Un servizio di trasporto pubblico che, sulla carta, sarebbe meritevole e benedetto, perché decongestiona una rete stradale sull'orlo del collasso e, di conseguenza, contribuisce ad abbassare i livelli, drammatici, di inquinamento atmosferico. Peccato che però il servizio funzioni male: dal lunedì al venerdì, i treni diretti a Porta Vittoria (il cosiddetto passante ferroviario), viaggiano lungo la linea Seveso-Meda-Mariano Comense, con un ritardo cronico di cinque-quindici minuti. Talvolta, il ritardo supera il quarto d'ora e raggiunge livelli drammatici. Impossibile, in sostanza, fissare un appuntamento a Milano fidandosi dell'orario teorico di partenza del treno, perché ogni giorno è una sorpresa. Non mancano, poi, i paradossi che fanno imbufalire i pendolari, come i nuovi Treni ad alta frequenza (Taf, a due piani) che viaggiano in direzione opposta rispetto al flusso principale, ovvero da Milano a Seveso il mattino e viceversa la sera.
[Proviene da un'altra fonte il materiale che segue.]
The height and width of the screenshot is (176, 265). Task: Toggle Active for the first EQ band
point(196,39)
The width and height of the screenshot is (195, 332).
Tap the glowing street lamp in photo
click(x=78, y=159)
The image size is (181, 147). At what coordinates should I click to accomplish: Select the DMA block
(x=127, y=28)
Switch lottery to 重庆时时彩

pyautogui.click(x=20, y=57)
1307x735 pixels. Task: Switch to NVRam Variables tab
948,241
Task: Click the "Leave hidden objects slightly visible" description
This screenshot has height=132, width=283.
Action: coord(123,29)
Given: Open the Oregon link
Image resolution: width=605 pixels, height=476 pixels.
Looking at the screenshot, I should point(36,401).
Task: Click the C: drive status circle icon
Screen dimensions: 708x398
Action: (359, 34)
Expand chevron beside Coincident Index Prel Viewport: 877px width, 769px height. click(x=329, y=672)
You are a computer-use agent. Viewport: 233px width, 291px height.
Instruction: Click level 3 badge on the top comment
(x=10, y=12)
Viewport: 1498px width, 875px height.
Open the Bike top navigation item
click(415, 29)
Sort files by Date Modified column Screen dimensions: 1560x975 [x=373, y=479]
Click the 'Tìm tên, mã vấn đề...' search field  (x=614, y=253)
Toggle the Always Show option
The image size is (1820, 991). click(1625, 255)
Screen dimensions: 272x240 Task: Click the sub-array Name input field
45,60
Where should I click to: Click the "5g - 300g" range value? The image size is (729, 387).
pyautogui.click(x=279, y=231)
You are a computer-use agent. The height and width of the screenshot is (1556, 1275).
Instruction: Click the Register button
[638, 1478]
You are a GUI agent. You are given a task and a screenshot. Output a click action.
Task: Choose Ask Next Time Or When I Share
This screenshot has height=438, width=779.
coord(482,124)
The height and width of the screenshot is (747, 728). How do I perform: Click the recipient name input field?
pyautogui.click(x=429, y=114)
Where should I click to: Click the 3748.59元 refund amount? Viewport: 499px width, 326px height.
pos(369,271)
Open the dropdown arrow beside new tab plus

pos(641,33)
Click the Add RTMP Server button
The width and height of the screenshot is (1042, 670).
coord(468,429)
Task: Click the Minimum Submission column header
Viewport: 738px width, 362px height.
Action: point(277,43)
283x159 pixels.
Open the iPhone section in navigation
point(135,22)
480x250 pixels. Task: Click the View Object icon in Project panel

Ma in questi casi, appena elencati, è possibile farsi restituire i soldi del biglietto per i disservizi subiti?

La carta della mobilità del passeggero del Gruppo Ferrovie Nord riconosce un bonus del 10% per i ritardi che superano un valore limite, calcolato in base agli indici di affidabilità ogni mese e per ogni percorso. Lo stesso accade per Trenitalia: per i ritardi dei treni a lunga percorrenza anche per Trenitalia il rimborso avviene sotto forma di parziale ristoro attraverso un bonus.

Che tali restrizioni siano legittime é però quantomai in dubbio. Partendo infatti dal principio che il servizio di trasporto viene erogato da società per azioni, la Corte costituzionale ha più volte dato ragione a giudici di pace e utenti sancendo il diritto dei passeggeri ad essere risarciti del danno, in misura superiore al costo del biglietto ferroviario. In quali casi? Ogni qual volta si verifichi e si dimostri l'inadempimento della società secondo le norme privatistiche (articoli 1218 e 16218 del Codice civile). Ogni clausola che limiti o addirittura escluda l'azione da parte del passeggero sarebbe infatti nulla

Viene meno concezione del servizio di trasporto come servizio pubblico che giustifica l'esistenza di norme speciali che limitano gli indennizzi a bonus in natura: i danni da ritardo (almeno in giurisprudenza) sono indennizzabili ben oltre il bonus!